Problem details =>
Find every line in the material below that contains the string "width", and copy each one. Case counts.

Material to process =>
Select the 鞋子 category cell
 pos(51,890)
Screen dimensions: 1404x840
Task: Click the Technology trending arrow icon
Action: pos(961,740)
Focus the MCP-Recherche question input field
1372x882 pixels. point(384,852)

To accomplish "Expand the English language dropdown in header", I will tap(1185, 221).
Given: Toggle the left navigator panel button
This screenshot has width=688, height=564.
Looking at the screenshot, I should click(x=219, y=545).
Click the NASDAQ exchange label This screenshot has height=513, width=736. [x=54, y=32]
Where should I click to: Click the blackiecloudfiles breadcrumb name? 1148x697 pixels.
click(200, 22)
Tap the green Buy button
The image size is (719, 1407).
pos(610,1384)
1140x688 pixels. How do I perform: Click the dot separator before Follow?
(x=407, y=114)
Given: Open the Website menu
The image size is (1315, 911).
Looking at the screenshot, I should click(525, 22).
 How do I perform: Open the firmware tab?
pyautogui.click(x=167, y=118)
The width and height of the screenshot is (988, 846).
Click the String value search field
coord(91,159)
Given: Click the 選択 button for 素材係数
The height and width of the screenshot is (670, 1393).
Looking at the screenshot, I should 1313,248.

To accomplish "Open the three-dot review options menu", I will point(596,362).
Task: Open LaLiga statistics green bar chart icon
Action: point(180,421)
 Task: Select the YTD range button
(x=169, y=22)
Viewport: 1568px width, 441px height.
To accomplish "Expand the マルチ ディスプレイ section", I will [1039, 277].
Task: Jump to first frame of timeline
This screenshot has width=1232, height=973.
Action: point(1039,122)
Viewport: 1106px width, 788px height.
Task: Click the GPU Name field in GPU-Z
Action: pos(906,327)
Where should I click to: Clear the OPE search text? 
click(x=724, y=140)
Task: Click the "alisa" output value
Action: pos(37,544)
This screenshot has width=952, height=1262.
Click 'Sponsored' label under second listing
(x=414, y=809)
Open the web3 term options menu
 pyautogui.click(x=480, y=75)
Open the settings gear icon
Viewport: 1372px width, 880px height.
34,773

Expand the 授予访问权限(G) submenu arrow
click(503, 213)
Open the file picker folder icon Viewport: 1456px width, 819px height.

Final answer =>
This screenshot has width=688, height=564.
Click the NASDAQ exchange label This screenshot has height=513, width=736. [x=54, y=32]
The width and height of the screenshot is (988, 846).
The height and width of the screenshot is (670, 1393).
Viewport: 1568px width, 441px height.
This screenshot has width=1232, height=973.
Viewport: 1106px width, 788px height.
This screenshot has width=952, height=1262.
Viewport: 1372px width, 880px height.
Open the file picker folder icon Viewport: 1456px width, 819px height.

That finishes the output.